A bit more about me.
This is the TL:DR behind me and my work, which hopefully also gives you more of an idea of who I am as a person, as well as a professional.
From childhood I knew I wanted to work in the family and gender-based violence space. It’s a weird thing for a kid to know, but it was something I felt viscerally whenever I was confronted with scenes of gendered abuse on screen or in a book. I am grateful every day that this was a dream I had the opportunity to follow. But I digress.
After studying at Melbourne University and a short stint as a marriage celebrant in the Civil Registry Office, I officially began my career in family and gender-based violence at Refuge in London.
There I worked full-time as a database administrator, and volunteered on evenings and weekends on the National Domestic Violence Helpline. This experience of frontline service delivery is to this day, the single most valuable thing I have done in my career. To say I have respect for frontline workers would be a feeble understatement.
From there I moved to the international development space with a focus on maternal, newborn and child health, before returning to Melbourne and starting in my first gender-based violence prevention role at Women with Disabilities Victoria, focussing on the intersection of ableism and gender inequality, and the very high rates of violence experienced by women with disabilities.
This role and my incredible colleagues in this organisation began my passion for meaningful consultation and co-design with lived experience and marginalised voices, which remains a key pillar of my work today.
For the next many years and through Covid I worked in a number of prevention capacity-building roles, having the amazing opportunity to work within Melbourne’s highly evolved and well-funded prevention sector, building the evidence-base and setting a rolling standard for best practice in prevention work.
It was also during Covid that I had my own lived experience of intimate partner violence; a situation that was exacerbated by the isolation of a global pandemic.
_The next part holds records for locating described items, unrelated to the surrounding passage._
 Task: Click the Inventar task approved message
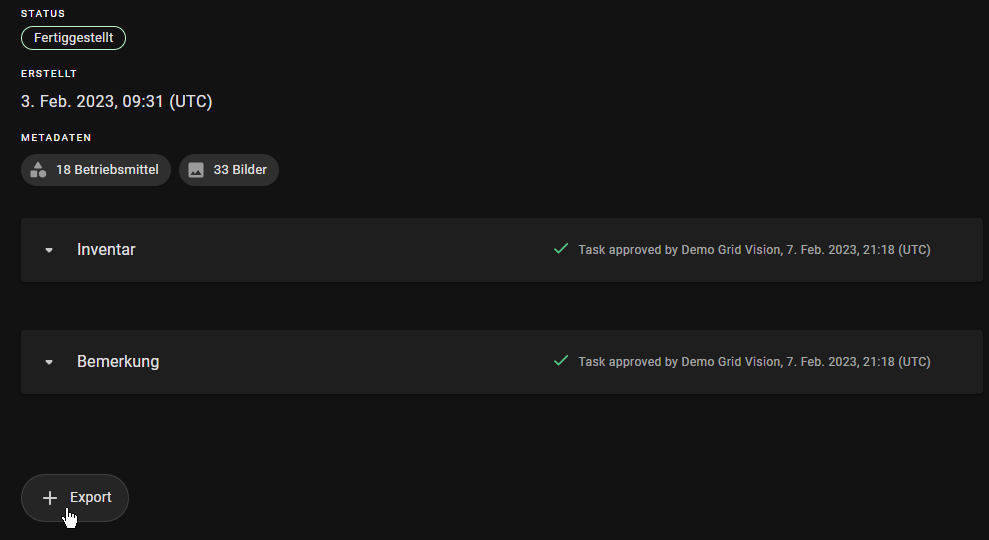click(754, 250)
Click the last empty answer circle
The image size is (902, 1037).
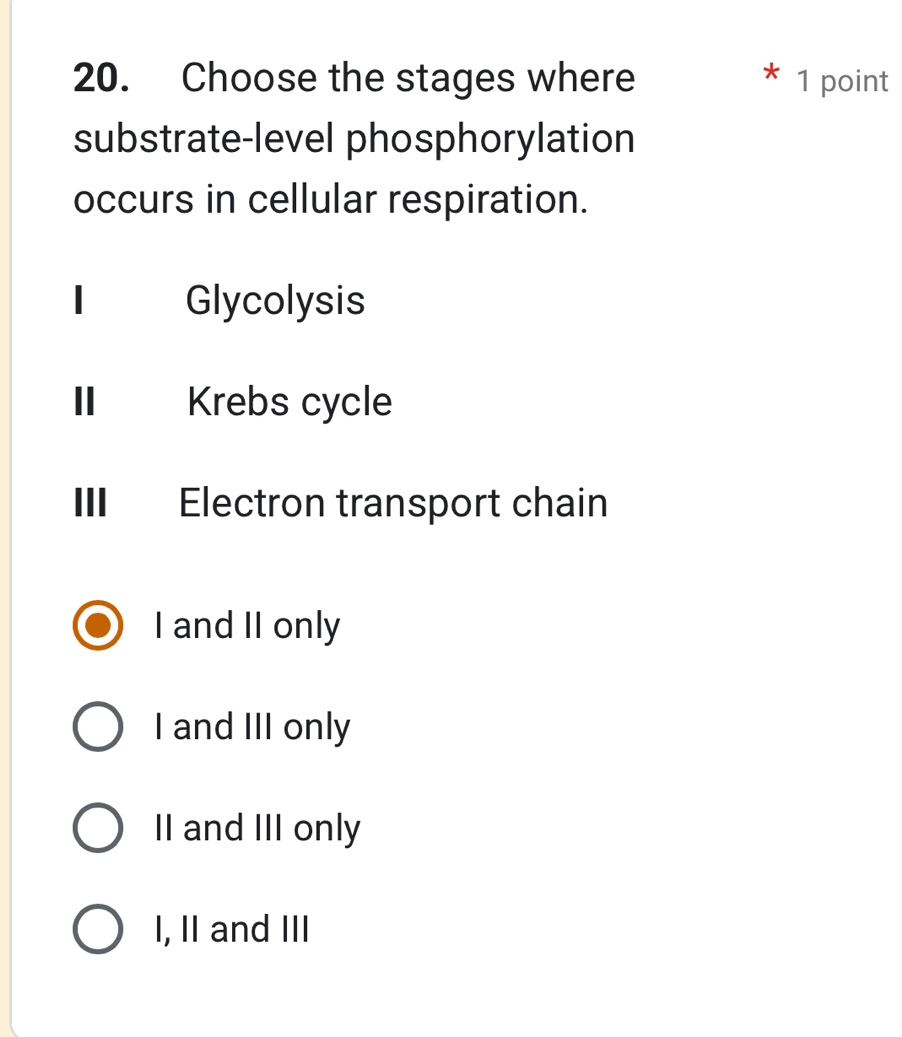point(97,929)
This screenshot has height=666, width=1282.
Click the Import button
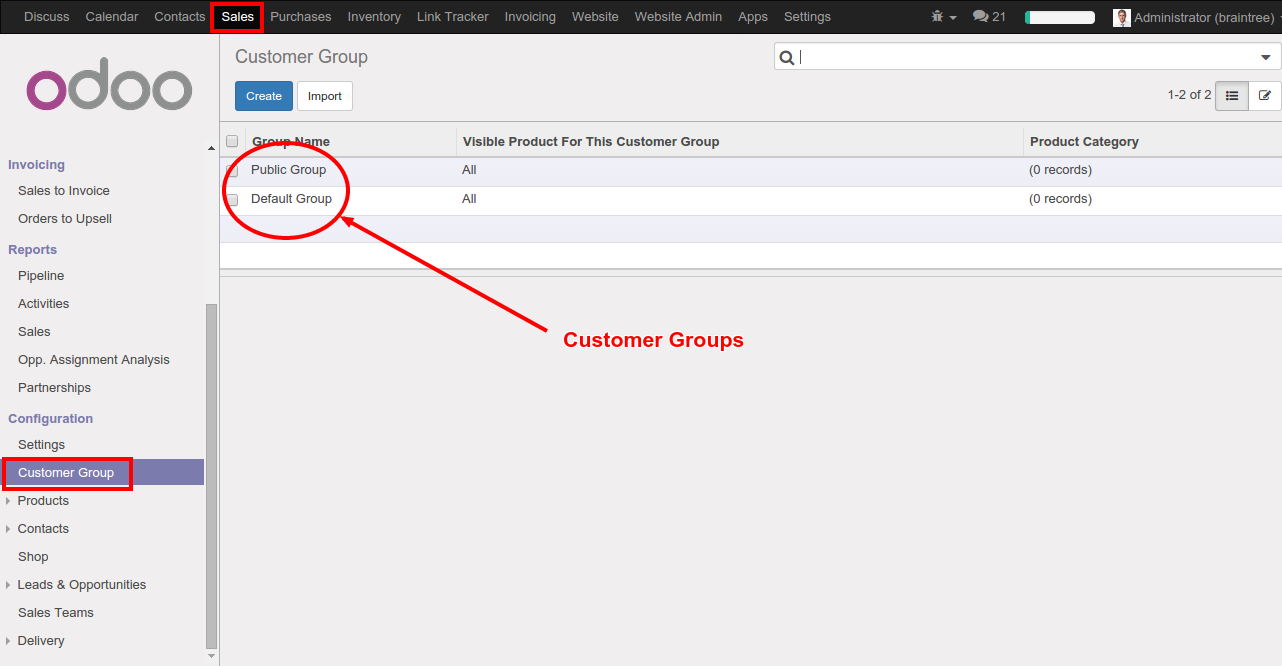pyautogui.click(x=324, y=95)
As the violence in my relationship wasn’t physical, I spent many years minimising it, but through my work I have now grown to understand that there is space, and need, for all kinds of lived experience voices.
In 2023 I took a partial career-break to follow a different dream altogether – to open a vegan restaurant. What followed was the most incredible, rewarding, and challenging two years of my life – but that’s a story to be shared over a cuppa (or maybe a pint).
After this experience as a small business-owner, moving into freelance work was the only logical leap, and I am absolutely loving working with diverse clients and projects, travelling, and getting to do the work I love so much.
My Values.
Intersectionality
Intersectional practice is not something we have ever ‘done’, it is something we are always in the process of doing. I am committed to the critical self-reflection and ongoing learning required to call my practice intersectional, and I expect the same commitment from my clients.
Feminist Leadership
Throughout my career I have had the privilege of working with many incredible feminist leaders, and now take that practice into my own work. This means transparency, flat-hierarchy, collective care and a zero-tolerance policy for discrimination or harassment of any kind.
Joy
Just because our work is sometimes serious, that doesn’t mean we always have to be. Aside from the impact we are trying to create, I believe work should also be a place of meaningful connection and collaboration, humour and creativity.